Picture a fragrant dish of sweet, glutinous sticky rice crowned with slices of ripe mango, all drizzled with creamy coconut sauce. The mere aroma evokes a bustling Thai street stall where dessert-lovers line up for this iconic treat—Thai Mango Sticky Rice—the perfect harmony of chewy rice, luscious coconut sweetness, and the bright tang of tropical mango. Each spoonful merges the gentle, warming sweetness of coconut milk with the juicy burst of fresh mango, delivering a dessert that, while simple in components, feels refreshingly exotic and pleasingly indulgent.

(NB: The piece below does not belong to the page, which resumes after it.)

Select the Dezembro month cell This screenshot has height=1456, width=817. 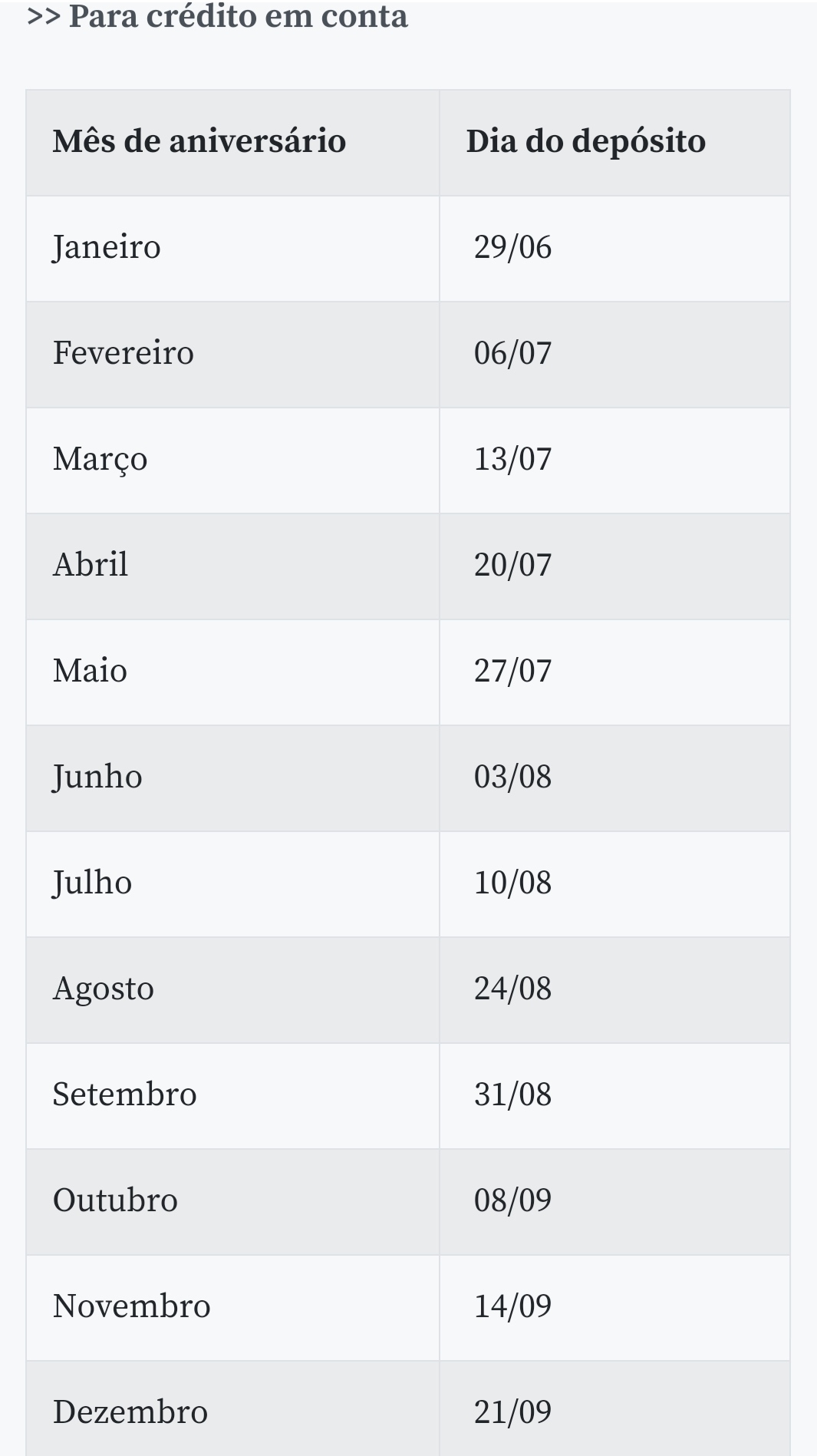(x=130, y=1413)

My first taste of Thai Mango Sticky Rice was at a night market in Bangkok—where, after sampling spicy noodles and tangy papaya salad, I craved something to offset the heat. The vendor handed me a small tray of sticky rice topped with mango slices, dousing everything in a creamy coconut sauce. The interplay of fruit’s natural sweetness, creamy coconut notes, and the slightly salty garnish enthralled me so thoroughly that I found myself replicating it at home to keep the memory alive. Now, whether it’s a warm summer evening or just a random sweet craving, Thai Mango Sticky Rice stands as a go-to dessert, reminding me of carefree nights roaming Thai street-food alleys, spoon in hand, savoring each bite.

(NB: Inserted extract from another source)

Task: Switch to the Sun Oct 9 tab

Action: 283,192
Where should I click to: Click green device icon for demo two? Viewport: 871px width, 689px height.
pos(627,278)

In this article, we’ll guide you on how to create Thai Mango Sticky Rice—from sourcing the right rice and perfectly ripe mango to simmering coconut milk into a sauce that seeps into each grain. Whether you’re new to Asian desserts or recalling a favorite Thai travel memory, get ready for a sweet, tropical delight that’s surprisingly quick and heartbreakingly good.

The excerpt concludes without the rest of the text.